Risk #1: You’re Probably Targeting Accounts You Should Never Touch
“All Users” does not mean “All Employees”.
It includes:
- Break-glass (emergency access) accounts
- Service accounts
- Automation identities
- Legacy app sign-in users
- Azure AD Connect sync accounts
- Vendor or temporary accounts you forgot existed
If your policy enforces:
- MFA
- Compliant device
- Sign-in frequency
- Session controls
You might accidentally lock yourself out of your own tenant.
Many real-world tenant lockouts start with:
“We just applied MFA to All Users…” (Plan Your Microsoft Entra Conditional Access Deployment, 2023)
Risk #2: Emergency Access Accounts Get Silently Broken
Emergency access accounts should never be subject to Conditional Access policies. (Manage emergency access admin accounts - Microsoft Entra ID, 2024)But when admins use “All Users” and forget exclusions:
- MFA policies break emergency access
- Device-based controls block login
- Session controls expire tokens
- Incident response access disappears
This defeats the entire purpose of having a break-glass account. (Block access for users with insider risk - Microsoft Entra ID, 2025)If you rely on Conditional Access as your safety net, using “All Users” can take that safety away.
Risk #3: Service Accounts Don’t Authenticate Like Humans
Many service accounts:
- Can’t perform MFA
- Don’t have devices
- Use legacy protocols
- Authenticate headlessly (Block legacy authentication with Conditional Access - Microsoft Entra ID, 2024)
When included in “All Users” policies:
- Scheduled jobs fail
- Sync services break
- Third-party integrations silently stop
- Logs show vague “Conditional Access failure?
- worst part?
These failures often surface days or weeks later, not immediately. (Troubleshoot Conditional Access policy changes - Microsoft Entra ID | Microsoft Learn, 2025)

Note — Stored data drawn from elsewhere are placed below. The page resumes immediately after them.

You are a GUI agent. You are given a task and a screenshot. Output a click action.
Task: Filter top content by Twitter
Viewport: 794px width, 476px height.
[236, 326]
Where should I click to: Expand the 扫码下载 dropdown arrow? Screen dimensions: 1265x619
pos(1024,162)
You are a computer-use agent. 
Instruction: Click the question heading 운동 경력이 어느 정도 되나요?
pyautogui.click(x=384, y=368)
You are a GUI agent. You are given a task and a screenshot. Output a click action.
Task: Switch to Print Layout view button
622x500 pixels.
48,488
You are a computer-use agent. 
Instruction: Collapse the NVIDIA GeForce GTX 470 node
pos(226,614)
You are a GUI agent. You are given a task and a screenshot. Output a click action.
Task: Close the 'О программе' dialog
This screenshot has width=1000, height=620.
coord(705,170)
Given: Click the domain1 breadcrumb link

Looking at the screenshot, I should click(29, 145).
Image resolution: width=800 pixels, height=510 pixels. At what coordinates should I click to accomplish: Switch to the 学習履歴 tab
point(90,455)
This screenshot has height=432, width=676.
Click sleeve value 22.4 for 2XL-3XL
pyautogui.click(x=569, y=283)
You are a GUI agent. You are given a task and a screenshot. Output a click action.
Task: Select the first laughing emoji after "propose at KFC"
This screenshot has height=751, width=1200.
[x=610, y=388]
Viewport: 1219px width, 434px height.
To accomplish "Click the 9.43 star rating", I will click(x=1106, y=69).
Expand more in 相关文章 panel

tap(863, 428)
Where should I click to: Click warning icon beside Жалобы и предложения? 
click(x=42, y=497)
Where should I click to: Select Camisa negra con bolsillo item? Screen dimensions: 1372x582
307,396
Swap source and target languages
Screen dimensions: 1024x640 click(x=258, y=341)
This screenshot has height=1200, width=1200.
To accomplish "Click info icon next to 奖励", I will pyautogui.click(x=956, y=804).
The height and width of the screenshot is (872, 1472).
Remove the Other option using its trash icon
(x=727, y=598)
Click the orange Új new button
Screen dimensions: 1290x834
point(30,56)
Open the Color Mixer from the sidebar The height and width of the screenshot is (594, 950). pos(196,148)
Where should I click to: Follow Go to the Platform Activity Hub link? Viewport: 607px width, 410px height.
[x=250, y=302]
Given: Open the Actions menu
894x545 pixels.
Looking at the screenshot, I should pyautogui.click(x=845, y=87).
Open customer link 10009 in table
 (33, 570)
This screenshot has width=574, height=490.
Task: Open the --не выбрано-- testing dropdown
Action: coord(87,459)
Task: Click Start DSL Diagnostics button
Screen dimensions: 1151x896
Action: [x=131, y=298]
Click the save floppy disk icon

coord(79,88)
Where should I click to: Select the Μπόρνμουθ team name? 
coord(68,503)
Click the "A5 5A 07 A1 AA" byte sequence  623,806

Risk #4: You Lose Policy Intent Over Time
At first, “All Users” seems simple and tidy, but that changes as your tenant grows.
Over time, you add:
- New apps
- New automation
- New regions
- New contractors
- New security requirements
Now you’re forced to add more and more exclusions, and eventually:
- No one remembers why exclusions exist
- Policies become fragile
- Changes feel risky
- Admins avoid touching CA at all
This is how Conditional Access can shift from being a helpful control to becoming a liability. (Require remediation for risky users - Microsoft Entra ID, 2025)
Risk #5: “All Users” Hides Who You’re Actually Protecting
When everything is included, nothing is clearly defined.
You can’t easily answer:
- Which policies protect human users?
- Which protects admins?
- Which protects workloads?
- Which protects guests?
Good security architecture is explicit. (Secure By Design, n.d.)“All Users” is implicit — an“All Users” is an implicit approach, and security that isn’t explicit will eventually fail. Instead of “All Users”, design policies around identity intent.
Examples:
- Human users (employees, admins)
- Privileged roles
- Guest users
- Service accounts
- Automation identities
Use:
- Named groups
- Role-based targeting
- Separate admin policies
- Explicit emergency exclusions
It’s true that this approach takes more effort.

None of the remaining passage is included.